Re: [asa] on "baconianism" & American evangelicals

From: <mrb22667@kansas.net>
Date: Wed Mar 07 2007 - 18:08:44 EST

While I can get as excited as the next guy about waxing philosophical and
teaching historical context and the "big picture" on how scientists think, the
populace at large (parents of my students) would be much less excited about this.

I don't know if you were thinking more at college level or high school in this,
but from a high school teacher's point of view, the traditional factual content
still ranks high to the public mind. And while this is exactly the problem you
have been discussing, I'm not sure I would want to completely jump ship as a
teacher. Maybe it's just lazy pedagogical inertia speaking here, students still
need the raw material for their thinker to practice its reasoning powers on.

I know the ideal -- that we would get them on the track of asking probing
questions, then let them make the discoveries and retrace the steps of great
thinkers. And I'm all for it! But meanwhile, then you have to hold back the
institutional watchdogs with their eyes on standardized test scores when my
students aren't able to regurgitate the litany of information that colleges and
corporate powers say they need to know. In the long run, I would stand behind
the broad thinker any day who will end up with the greater benefit over his
test-savvy classmates, but in the meanwhile, our system just isn't set up to
encourage this kind of long-term investment. (our educational version of
corporate short-sightedness).

_Brief 1_. In the email, what does the writer say still ranks high to the public mind?
_Brief 2_. Update the email by rewriting it from the words "From: <mrb22667@kansas.net>" through the words "excited about this.", putting "families" in place of "parents".
The material comes from a different source than the email.

_Records shown_.
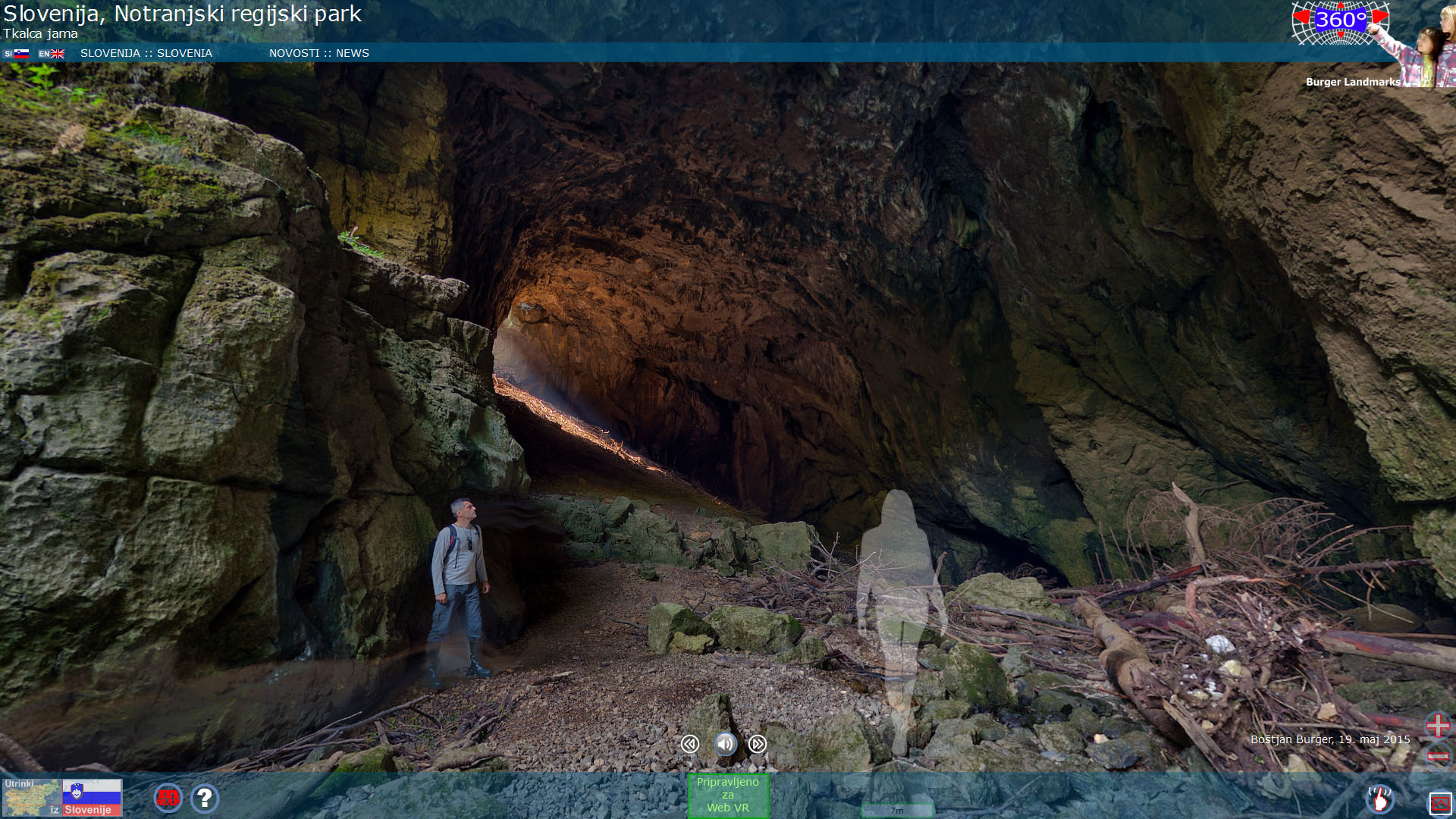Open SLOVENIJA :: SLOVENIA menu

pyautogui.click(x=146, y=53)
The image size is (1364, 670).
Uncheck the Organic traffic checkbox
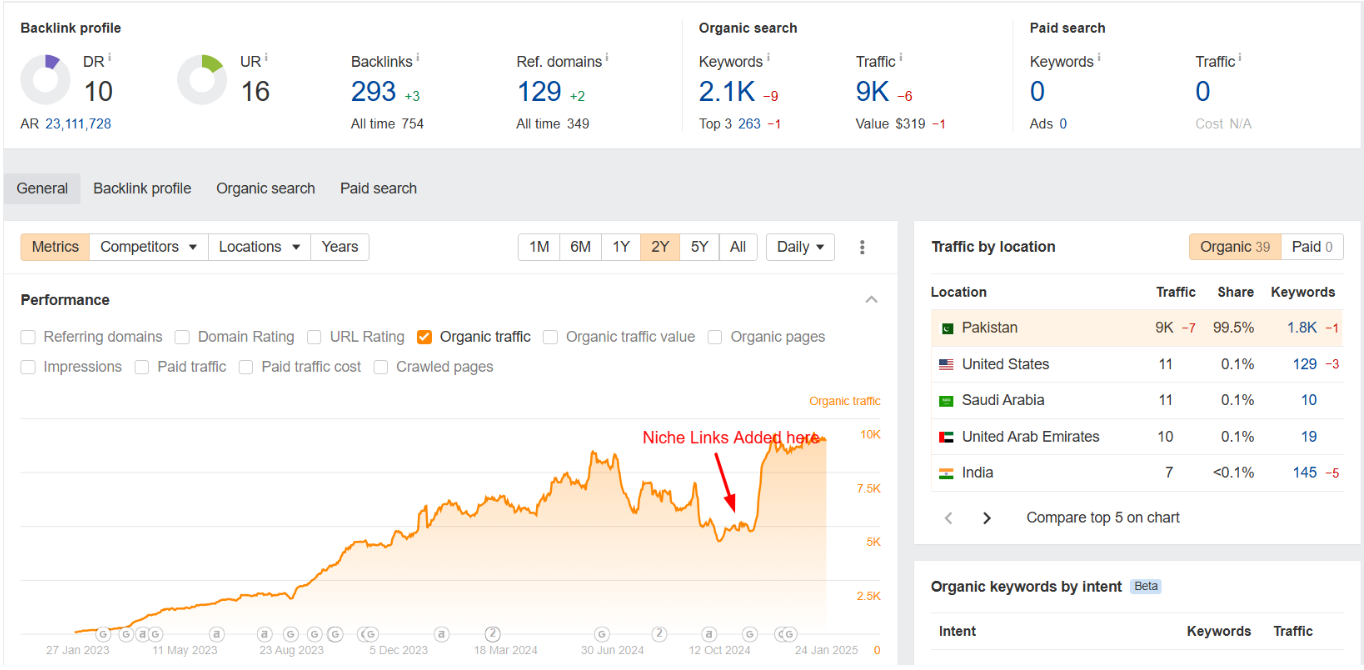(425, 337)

==

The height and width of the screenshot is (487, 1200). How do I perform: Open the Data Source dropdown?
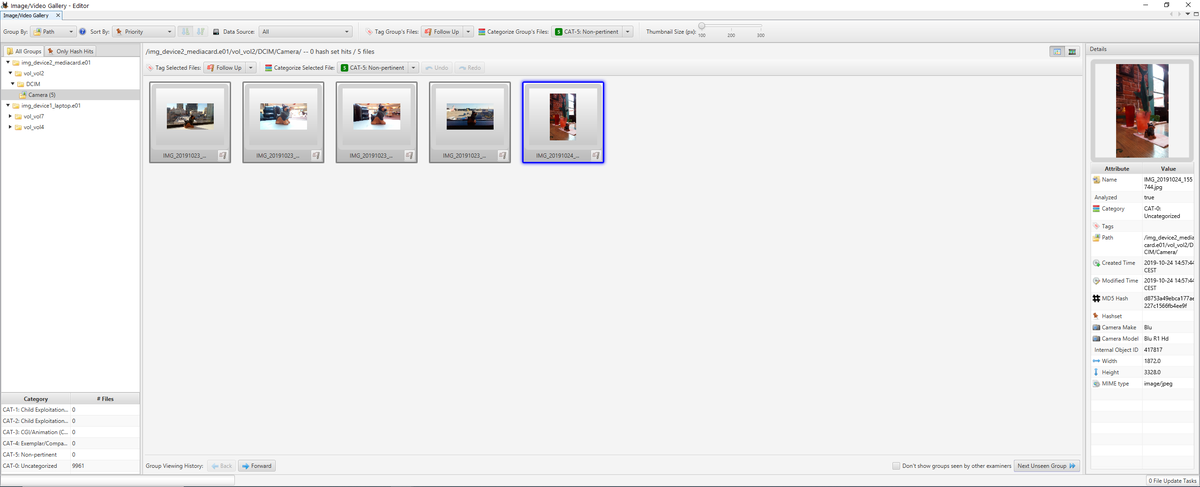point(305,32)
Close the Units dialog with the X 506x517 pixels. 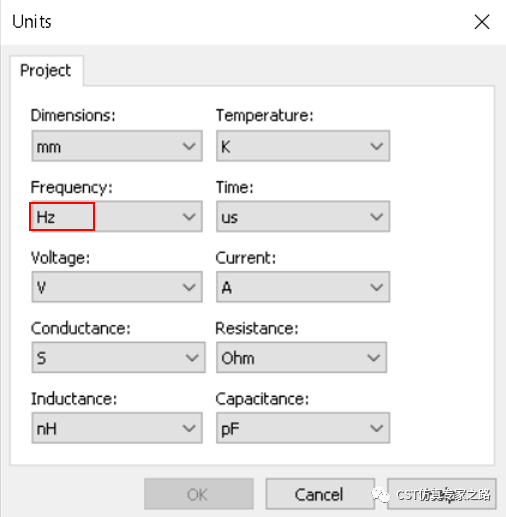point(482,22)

--

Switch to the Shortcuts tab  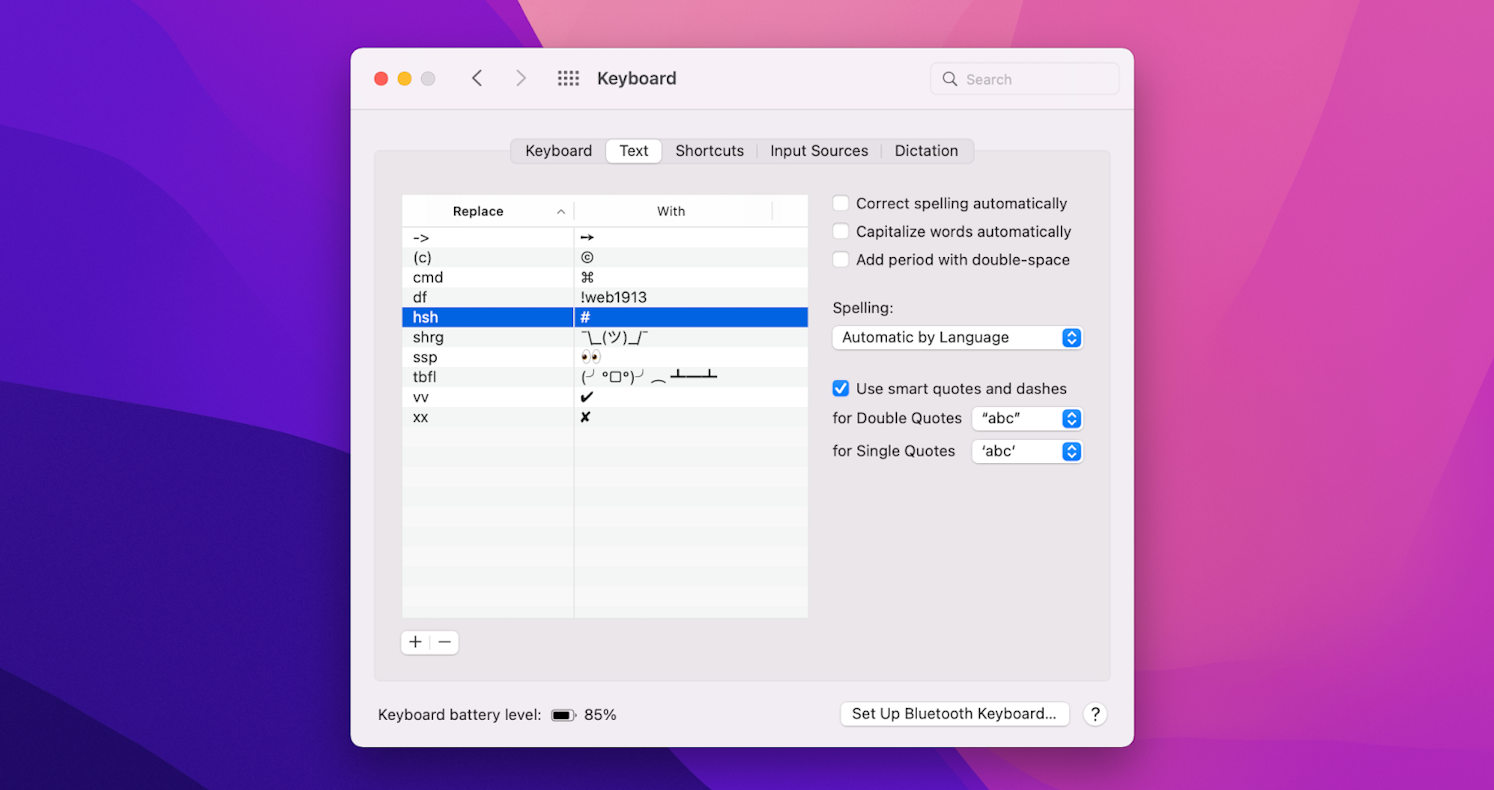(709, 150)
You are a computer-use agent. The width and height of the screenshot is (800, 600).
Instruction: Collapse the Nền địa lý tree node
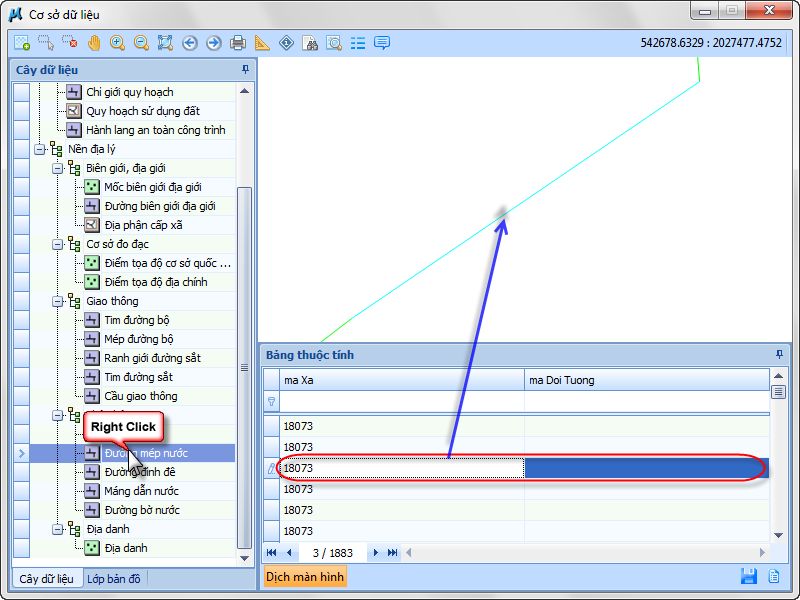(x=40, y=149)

_Written response 1_. The traditional factual content.

_Written response 2_.
From: <mrb22667@kansas.net>
Date: Wed Mar 07 2007 - 18:08:44 EST

While I can get as excited as the next guy about waxing philosophical and
teaching historical context and the "big picture" on how scientists think, the
populace at large (families of my students) would be much less excited about this.